Robin’s family has a hand in the yummy fun too. Husband Kim prepares refreshments and lights the fireplace, daughter Stephanie helps with baking, and sons David and Sean set up chairs and tables and get the holiday music ready. “As payment,” says Robin, “Kim and the kids have first pick of the cookies I’ve collected.”
Cookie Exchange How-tos
Hosting a holiday cookie exchange can be a batch of fun. Here are some tips from Robin to get you started:
- Invite eight to 15 friends to ensure a nice variety of cookies and conversation.
- Ask each guest to pick a recipe and bake 6 dozen cookies.
- Pick a theme. Consider traditional family favorites or cookies with ethnic flavor.
- Send invitations 4 weeks in advance.
- Avoid duplicates—ask guests, when they RSVP, to share what kind of cookie they plan to bring. Request the recipe then, too, and put together a card pack or simple cookbook for each guest.
- List “rules” on the invitation. Specify if cookies should be homemade.

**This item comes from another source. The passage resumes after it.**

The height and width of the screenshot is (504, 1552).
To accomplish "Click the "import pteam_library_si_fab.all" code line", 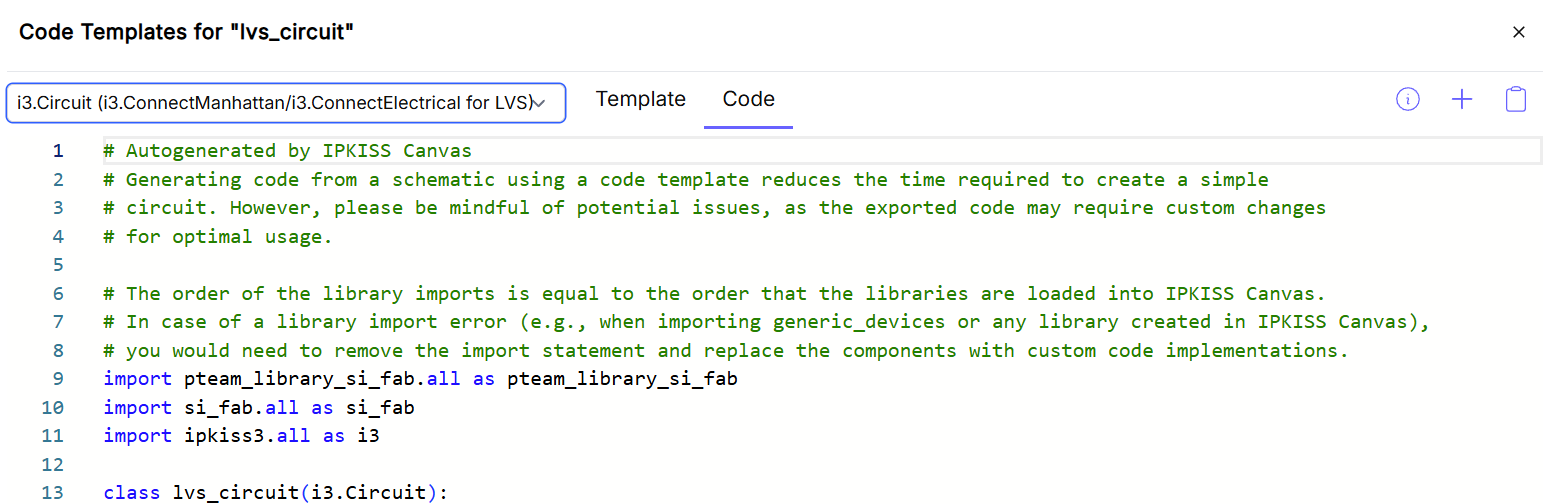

You may want to rule out kinds with soft frosting or ones that need refrigeration.
- Tell guests to bring a large container to take their cookies home. (Keep disposable trays on hand for those who forget.)
- Organize cookies buffet-style on a festively decorated table.
- Plan for socializing before starting the exchange—and don’t forget to take pictures!
- Before the swap, gather everyone around the table to introduce themselves and their recipe.
Photos by Stephanie Olson.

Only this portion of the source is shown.